- **JOB**: Could you continue the text on Venezuela sanctions from the point where it stops?

In February, the polling firm Datanálisis recorded this majority repudiation for sanctions. Its president, Luis Vicente León, noted that more than 69% of Venezuelans condemn the tightening of sanctions on Venezuela as a mechanism of political pressure.
He explained that the idea that the intensification of measures against Venezuelan oil is a pressure mechanism to force Nicolás Maduro’s government to negotiate or hand over power “is to forget that, just a few months ago, those sanctions were there and their impact in achieving that objective was absolutely null.”
León pointed out that what those who are calling for a return to the sanctions strategy are really saying “is that they have been completely unable to develop an effective strategy to resolve the country’s political crisis, so they prefer the simplification of selling the idea that they are ‘punishing’ Maduro with sanctions that, in the end, have proven to punish the population, infrastructure, productive sectors, and the country in general infinitely more.”
Recently, the opposition platform Foro Cívico went on a tour of several European countries, where it presented allegations against the results of the July 28 elections. But it warned that the strategy of besieging Venezuela should be carried out through methods other than “maximum pressure,” given its record as a “failed” policy and the damage caused to the economy and the population.
This earned the platform criticism. It was accused of “whitewashing” Maduro, and it refuted the allegation, a situation that led to an intense debate among opponents of different currents, between those who lean towards sanctions and those who consider them counterproductive.
María Corina Machado, Magalli Meda, Leopoldo López have called Foro Cívico’s position and similar arguments a supposed “normalization strategy of the regime.”
US Intensification of Sanctions Against Venezuela is Fraught With Obstacles
Another anti-sanctions opposition figure is the economist Francisco Rodríguez, a professor at the University of Maryland, United States, head of the firm Torino Capital, and proponent of absolute dollarization in Venezuela during Henri Falcón’s 2018 campaign. Rodríguez recently published an article in the US media outlet Foreign Affairs on the political and economic infeasibility of “maximum pressure.”

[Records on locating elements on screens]

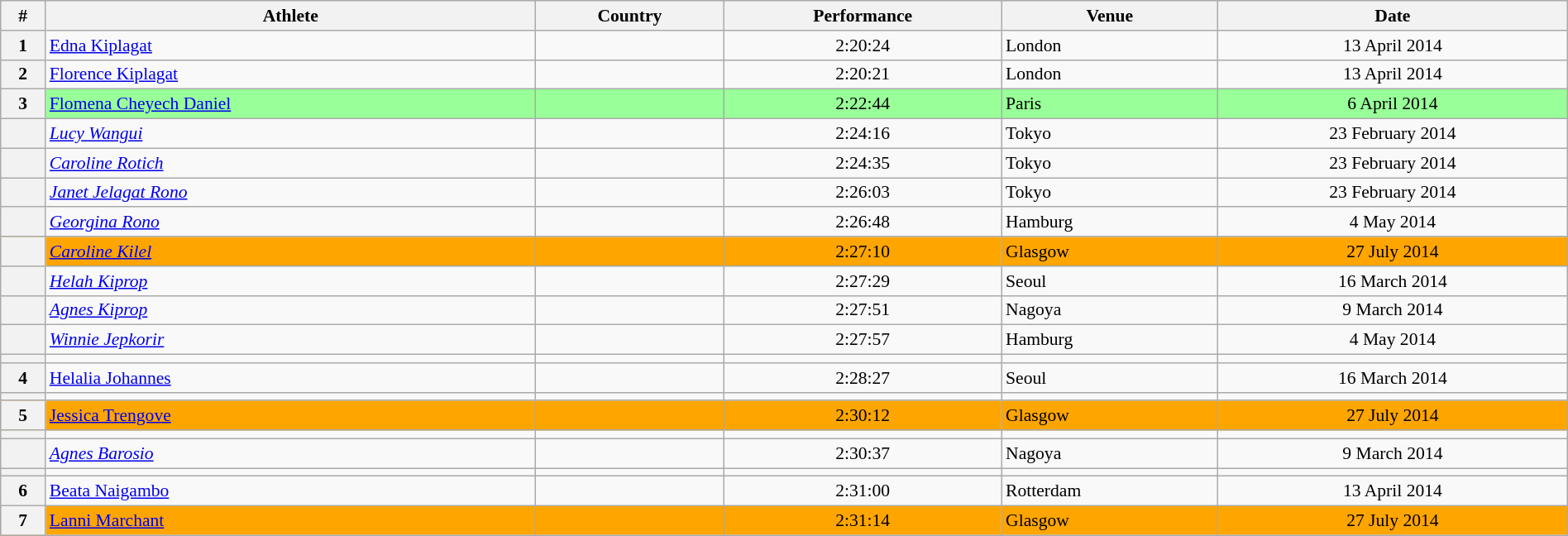
Agnes Barosio (291, 453)
2:28:27 (863, 378)
4 (23, 378)
1 (23, 45)
2:20:21 (863, 74)
2:31:14 (863, 521)
Venue (1110, 16)
Janet Jelagat Rono (291, 193)
Lanni Marchant (291, 521)
# (23, 16)
2:26:03 (863, 193)
Country (630, 16)
Date (1393, 16)
5 (23, 416)
Florence Kiplagat (291, 74)
Rotterdam (1110, 491)
2:27:51 (863, 310)
Lucy Wangui (291, 134)
6 (23, 491)
2:30:37 (863, 453)
Performance (863, 16)
Paris (1110, 104)
Edna Kiplagat (291, 45)
2:31:00 (863, 491)
Helalia Johannes (291, 378)
Caroline Rotich (291, 163)
Athlete (291, 16)
3 (23, 104)
2:20:24 (863, 45)
6 April 2014 (1393, 104)
2:30:12 (863, 416)
Agnes Kiprop (291, 310)
2 (23, 74)
7 (23, 521)
Winnie Jepkorir (291, 340)
2:27:29 (863, 281)
Caroline Kilel (291, 251)
Helah Kiprop (291, 281)
2:24:35 (863, 163)
2:22:44 (863, 104)
2:27:10 (863, 251)
2:26:48 (863, 222)
Jessica Trengove (291, 416)
2:24:16 (863, 134)
Flomena Cheyech Daniel (291, 104)
2:27:57 (863, 340)
Georgina Rono (291, 222)
Beata Naigambo (291, 491)
Provide the [X, Y] coordinate of the cell's center where the given text is located.  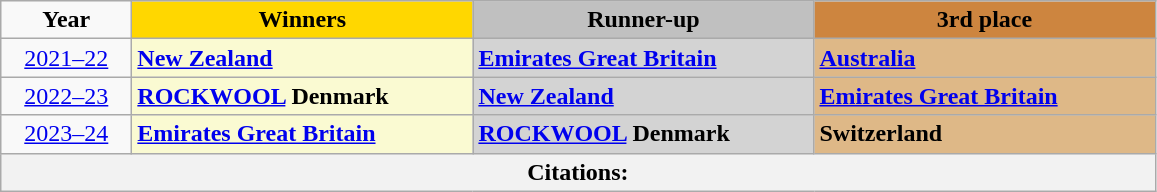
Australia [984, 58]
Runner-up [644, 20]
Switzerland [984, 134]
Year [66, 20]
2021–22 [66, 58]
2023–24 [66, 134]
3rd place [984, 20]
2022–23 [66, 96]
Winners [302, 20]
Citations: [578, 172]
Search for the cell housing the specified text and yield its (x, y) center coordinate. 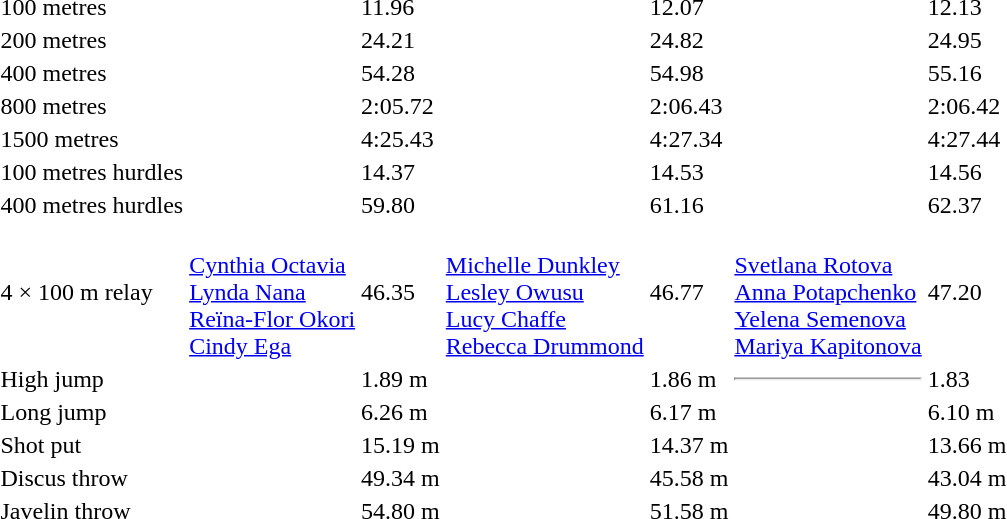
14.53 (689, 172)
54.28 (401, 73)
Cynthia OctaviaLynda NanaReïna-Flor OkoriCindy Ega (272, 292)
49.34 m (401, 478)
45.58 m (689, 478)
1.89 m (401, 379)
4:25.43 (401, 139)
15.19 m (401, 445)
54.98 (689, 73)
24.21 (401, 40)
2:05.72 (401, 106)
1.86 m (689, 379)
61.16 (689, 205)
24.82 (689, 40)
46.77 (689, 292)
Michelle DunkleyLesley OwusuLucy ChaffeRebecca Drummond (544, 292)
14.37 m (689, 445)
4:27.34 (689, 139)
2:06.43 (689, 106)
59.80 (401, 205)
Svetlana RotovaAnna PotapchenkoYelena SemenovaMariya Kapitonova (828, 292)
46.35 (401, 292)
14.37 (401, 172)
6.17 m (689, 412)
6.26 m (401, 412)
From the cell containing the given text, extract its center point as (X, Y) coordinate. 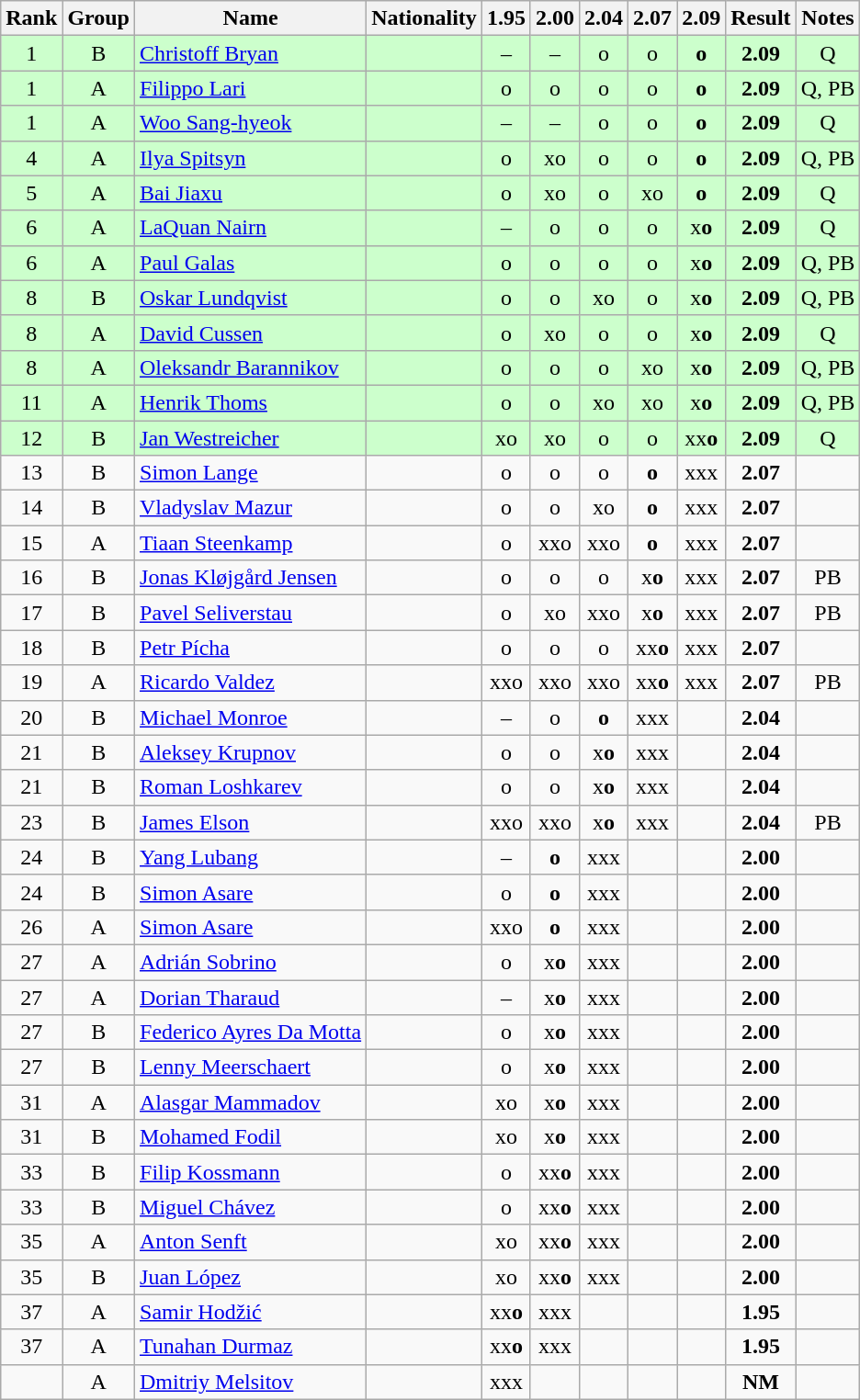
Anton Senft (251, 1242)
Vladyslav Mazur (251, 508)
James Elson (251, 822)
13 (31, 473)
Mohamed Fodil (251, 1137)
Federico Ayres Da Motta (251, 1033)
5 (31, 193)
Dmitriy Melsitov (251, 1382)
12 (31, 438)
NM (761, 1382)
Name (251, 18)
Michael Monroe (251, 718)
Oleksandr Barannikov (251, 368)
Woo Sang-hyeok (251, 123)
15 (31, 543)
17 (31, 613)
Rank (31, 18)
11 (31, 402)
Dorian Tharaud (251, 997)
4 (31, 158)
Alasgar Mammadov (251, 1103)
Lenny Meerschaert (251, 1068)
LaQuan Nairn (251, 228)
Paul Galas (251, 263)
20 (31, 718)
Miguel Chávez (251, 1207)
David Cussen (251, 333)
Nationality (424, 18)
Ricardo Valdez (251, 683)
Tiaan Steenkamp (251, 543)
16 (31, 578)
Filippo Lari (251, 88)
Christoff Bryan (251, 53)
Tunahan Durmaz (251, 1347)
Petr Pícha (251, 648)
19 (31, 683)
Adrián Sobrino (251, 962)
Aleksey Krupnov (251, 752)
Group (99, 18)
Juan López (251, 1277)
26 (31, 927)
Samir Hodžić (251, 1312)
Oskar Lundqvist (251, 298)
Result (761, 18)
Henrik Thoms (251, 402)
Filip Kossmann (251, 1172)
Notes (828, 18)
Pavel Seliverstau (251, 613)
Jonas Kløjgård Jensen (251, 578)
18 (31, 648)
23 (31, 822)
Bai Jiaxu (251, 193)
Roman Loshkarev (251, 787)
Jan Westreicher (251, 438)
Ilya Spitsyn (251, 158)
14 (31, 508)
Yang Lubang (251, 857)
Simon Lange (251, 473)
Determine the [X, Y] coordinate at the center of the cell enclosing the given text.  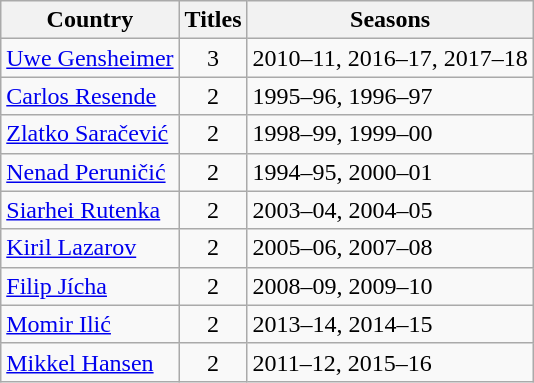
2010–11, 2016–17, 2017–18 [390, 58]
Seasons [390, 20]
2008–09, 2009–10 [390, 286]
2013–14, 2014–15 [390, 324]
Momir Ilić [90, 324]
Kiril Lazarov [90, 248]
Uwe Gensheimer [90, 58]
Titles [213, 20]
2003–04, 2004–05 [390, 210]
3 [213, 58]
Filip Jícha [90, 286]
Nenad Peruničić [90, 172]
1994–95, 2000–01 [390, 172]
Mikkel Hansen [90, 362]
2011–12, 2015–16 [390, 362]
Carlos Resende [90, 96]
1995–96, 1996–97 [390, 96]
Country [90, 20]
Zlatko Saračević [90, 134]
2005–06, 2007–08 [390, 248]
Siarhei Rutenka [90, 210]
1998–99, 1999–00 [390, 134]
Capture the cell that displays the provided text and extract its (x, y) central coordinate. 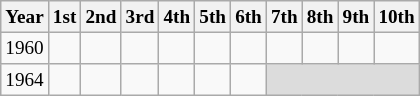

- **ANSWER FOR THE TASK**:
He alluded to the economic and social impacts of the blockade, and added that its intensification would rather strengthen Maduro by facilitating state control and discretionary government actions over the economy.
However, the “normalization strategy” goes beyond Venezuelans. The US think tank Atlantic Council, an institution with a broad record of favoring regime change in Venezuela, published an article by David Voght and Patricia Ventura indicating the possible “effectiveness” of methods other than “maximum pressure” in Venezuela.
The article in question focuses more on the geopolitical-energy context, stating that for the United States, it would be more in line with its interests to extend oil licenses in Venezuela, distance the country from China, Iran, and Russia, and “maintain the regulations” that the licenses enforce regarding Venezuela’s income.
The analysis maintains the line that intensifying the blockade is counterproductive for the population, decreases support for the opposition, and reduces the maneuvering capabilities of the United States in terms of “influencing” the internal dynamics of the country.
This is not the first time this think tank has adopted this stance. In an article published in September, David L. Goldwyn, current chairman of the Energy Advisory Group of the Atlantic Council and former energy official in the administrations of Bill Clinton and Barack Obama, referred to the “unintended effects” of the blockade, such as Venezuelan migration, and a “domestic economic impact” with significant repercussions.
Goldwyn noted that the United States “must learn from its past mistakes,” including the policies of Trump’s first administration towards Venezuela.
It is necessary to understand that these positions are not based solely on the particular approaches of specific analytical groups. In reality, the United States Congress itself—despite its bipartisan anti-Venezuela policy—admitted in a report published by its Research Service in January that since 2005, the United States has imposed individual and collective sanctions against Venezuelan officials and the Venezuelan economy.
The report added that, in addition to generating an economic crisis, the measures have not achieved the intended objective of regime change.
High-cost strategy
Both María Corina Machado and Edmundo González Urrutia have publicly and privately asked for increasing pressure on Venezuela through coercive measures. Alongside them, other political figures such as Juan Guaidó, Leopoldo López, and Antonio Ledezma have urged the incoming Trump administration to promote these mechanisms.
Such a strategy clearly appears costly. It lacks consensus among major sectors in Venezuela, and divides groups in the United States and internationally.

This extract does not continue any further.